RQA2 ML Pipeline Example#
This example shows how to use the RQA2_ml pipeline to:
build a feature table from simulated dynamical systems,
benchmark supervised classifiers, and
benchmark unsupervised clustering methods.
The full runnable script is available in:
docs/examples/rqa2_ml_pipeline_example.py
Quick Walkthrough#
If you are brand new, think of this example as:
Generate a few example time series.
Turn each series into a set of numbers (RQA features).

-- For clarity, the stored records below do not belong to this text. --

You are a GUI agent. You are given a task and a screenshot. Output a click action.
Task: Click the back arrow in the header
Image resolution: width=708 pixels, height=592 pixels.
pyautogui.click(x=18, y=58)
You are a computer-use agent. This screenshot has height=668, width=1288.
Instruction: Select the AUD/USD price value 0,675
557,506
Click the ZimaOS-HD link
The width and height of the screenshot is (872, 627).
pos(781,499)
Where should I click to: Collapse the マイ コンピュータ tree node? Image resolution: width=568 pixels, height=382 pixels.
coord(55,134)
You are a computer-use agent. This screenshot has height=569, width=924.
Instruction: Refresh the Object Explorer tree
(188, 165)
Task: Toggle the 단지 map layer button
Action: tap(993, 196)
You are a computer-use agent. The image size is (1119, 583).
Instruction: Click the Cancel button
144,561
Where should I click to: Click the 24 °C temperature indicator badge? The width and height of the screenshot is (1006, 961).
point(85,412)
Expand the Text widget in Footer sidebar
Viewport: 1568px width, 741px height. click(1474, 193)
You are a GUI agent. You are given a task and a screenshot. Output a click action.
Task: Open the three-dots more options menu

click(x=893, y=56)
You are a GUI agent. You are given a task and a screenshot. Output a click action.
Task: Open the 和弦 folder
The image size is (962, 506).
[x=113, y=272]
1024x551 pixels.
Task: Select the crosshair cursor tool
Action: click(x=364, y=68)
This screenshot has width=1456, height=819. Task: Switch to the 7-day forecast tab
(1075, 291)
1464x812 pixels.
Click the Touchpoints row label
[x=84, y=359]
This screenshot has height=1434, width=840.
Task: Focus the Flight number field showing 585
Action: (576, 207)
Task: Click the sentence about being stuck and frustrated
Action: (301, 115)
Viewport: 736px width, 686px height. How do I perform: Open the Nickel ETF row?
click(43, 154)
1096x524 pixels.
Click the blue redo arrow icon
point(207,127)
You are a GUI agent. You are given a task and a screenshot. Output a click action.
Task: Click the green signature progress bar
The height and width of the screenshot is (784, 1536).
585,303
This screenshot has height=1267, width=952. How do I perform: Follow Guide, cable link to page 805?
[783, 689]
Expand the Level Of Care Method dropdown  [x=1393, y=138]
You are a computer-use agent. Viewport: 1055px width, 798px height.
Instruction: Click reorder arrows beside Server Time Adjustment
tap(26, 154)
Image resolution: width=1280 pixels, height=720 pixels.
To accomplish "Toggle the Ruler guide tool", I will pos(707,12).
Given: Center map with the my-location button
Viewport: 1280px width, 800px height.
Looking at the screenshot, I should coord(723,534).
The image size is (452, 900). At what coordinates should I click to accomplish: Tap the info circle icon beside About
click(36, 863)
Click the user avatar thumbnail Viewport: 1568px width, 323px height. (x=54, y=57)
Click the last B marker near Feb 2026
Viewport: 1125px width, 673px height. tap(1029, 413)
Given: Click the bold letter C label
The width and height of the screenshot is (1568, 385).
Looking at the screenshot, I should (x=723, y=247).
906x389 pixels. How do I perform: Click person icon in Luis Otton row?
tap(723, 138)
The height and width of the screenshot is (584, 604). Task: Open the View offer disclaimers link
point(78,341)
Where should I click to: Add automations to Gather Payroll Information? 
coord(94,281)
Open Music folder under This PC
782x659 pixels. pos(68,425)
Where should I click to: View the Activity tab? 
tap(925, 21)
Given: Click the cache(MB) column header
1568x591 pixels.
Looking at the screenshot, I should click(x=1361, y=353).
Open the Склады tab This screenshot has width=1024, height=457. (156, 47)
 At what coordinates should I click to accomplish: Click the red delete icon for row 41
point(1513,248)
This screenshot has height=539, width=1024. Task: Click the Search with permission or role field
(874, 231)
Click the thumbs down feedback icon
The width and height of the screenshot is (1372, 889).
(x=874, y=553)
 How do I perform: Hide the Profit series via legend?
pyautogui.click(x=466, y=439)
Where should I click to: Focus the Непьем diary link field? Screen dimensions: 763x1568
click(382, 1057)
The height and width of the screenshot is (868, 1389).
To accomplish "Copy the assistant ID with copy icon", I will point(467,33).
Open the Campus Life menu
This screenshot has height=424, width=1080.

Train a classifier and try clustering.
from SMdRQA.RQA2 import RQA2_ml, RQA2_simulators
import numpy as np
sim = RQA2_simulators(seed=42)
battery = sim.generate_test_battery()
signals, labels = [], []
for name, data in battery.items():
x = data['x']
seg_len = len(x) // 4
for i in range(4):
signals.append(x[i * seg_len:(i + 1) * seg_len])
labels.append(name)
ml = RQA2_ml()
features = ml.build_feature_table(
signals,
labels=labels,
window_size=100,
window_step=20,
window_stats=('mean', 'median', 'mode'),
)
X = features.drop(columns=['id', 'label'])
y = features['label']
supervised, best_model = ml.supervised_benchmark(X, y, cv=3)
print(supervised)
unsupervised, cluster_labels = ml.unsupervised_benchmark(
X, n_clusters=len(set(labels)))
print(unsupervised)
Expected Output#
You should see:
A table of supervised performance metrics (accuracy and macro-F1)
A table of unsupervised silhouette scores
Cluster label arrays for each method
Adjust the window_size and window_step to trade off temporal resolution and computational cost.